*** Opening of WORKING DATA ***
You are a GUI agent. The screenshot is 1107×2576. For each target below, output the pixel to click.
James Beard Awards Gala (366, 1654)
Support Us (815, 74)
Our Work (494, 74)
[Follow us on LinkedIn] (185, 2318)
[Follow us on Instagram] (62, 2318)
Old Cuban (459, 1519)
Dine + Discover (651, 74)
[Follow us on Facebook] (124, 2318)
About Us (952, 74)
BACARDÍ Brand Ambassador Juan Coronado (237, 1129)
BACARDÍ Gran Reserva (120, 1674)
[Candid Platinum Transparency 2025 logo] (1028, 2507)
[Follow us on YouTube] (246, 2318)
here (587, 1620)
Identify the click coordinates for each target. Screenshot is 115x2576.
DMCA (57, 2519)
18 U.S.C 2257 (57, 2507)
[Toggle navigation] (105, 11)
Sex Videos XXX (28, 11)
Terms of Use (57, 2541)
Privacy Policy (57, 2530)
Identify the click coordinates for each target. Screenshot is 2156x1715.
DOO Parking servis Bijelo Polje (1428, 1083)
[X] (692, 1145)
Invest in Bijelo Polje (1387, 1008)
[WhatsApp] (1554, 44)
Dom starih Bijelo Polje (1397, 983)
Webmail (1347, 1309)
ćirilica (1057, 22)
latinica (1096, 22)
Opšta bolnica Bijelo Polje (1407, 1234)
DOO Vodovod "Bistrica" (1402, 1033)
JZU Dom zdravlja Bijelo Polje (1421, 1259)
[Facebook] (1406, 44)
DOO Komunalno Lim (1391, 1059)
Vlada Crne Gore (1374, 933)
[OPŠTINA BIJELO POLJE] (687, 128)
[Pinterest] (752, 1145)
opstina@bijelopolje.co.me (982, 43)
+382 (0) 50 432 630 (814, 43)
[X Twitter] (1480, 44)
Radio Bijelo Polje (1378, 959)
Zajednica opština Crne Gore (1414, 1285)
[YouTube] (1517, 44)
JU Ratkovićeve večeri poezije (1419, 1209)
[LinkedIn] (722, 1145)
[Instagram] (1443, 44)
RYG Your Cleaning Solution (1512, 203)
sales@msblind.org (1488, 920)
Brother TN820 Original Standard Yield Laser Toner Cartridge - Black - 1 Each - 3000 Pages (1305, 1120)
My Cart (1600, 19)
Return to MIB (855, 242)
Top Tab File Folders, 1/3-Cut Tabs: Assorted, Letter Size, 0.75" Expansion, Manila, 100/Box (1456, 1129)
*** Close of WORKING DATA ***
## ASSIGNMENT
Repeat, with no changes, each line from the one with "[Facebook] (1406, 44)" to the end of the listing, including both ends and nothing else.

## WRITTEN RESPONSE
[Facebook] (1406, 44)
DOO Komunalno Lim (1391, 1059)
Vlada Crne Gore (1374, 933)
[OPŠTINA BIJELO POLJE] (687, 128)
[Pinterest] (752, 1145)
opstina@bijelopolje.co.me (982, 43)
+382 (0) 50 432 630 (814, 43)
[X Twitter] (1480, 44)
Radio Bijelo Polje (1378, 959)
Zajednica opština Crne Gore (1414, 1285)
[YouTube] (1517, 44)
JU Ratkovićeve večeri poezije (1419, 1209)
[LinkedIn] (722, 1145)
[Instagram] (1443, 44)
RYG Your Cleaning Solution (1512, 203)
sales@msblind.org (1488, 920)
Brother TN820 Original Standard Yield Laser Toner Cartridge - Black - 1 Each - 3000 Pages (1305, 1120)
My Cart (1600, 19)
Return to MIB (855, 242)
Top Tab File Folders, 1/3-Cut Tabs: Assorted, Letter Size, 0.75" Expansion, Manila, 100/Box (1456, 1129)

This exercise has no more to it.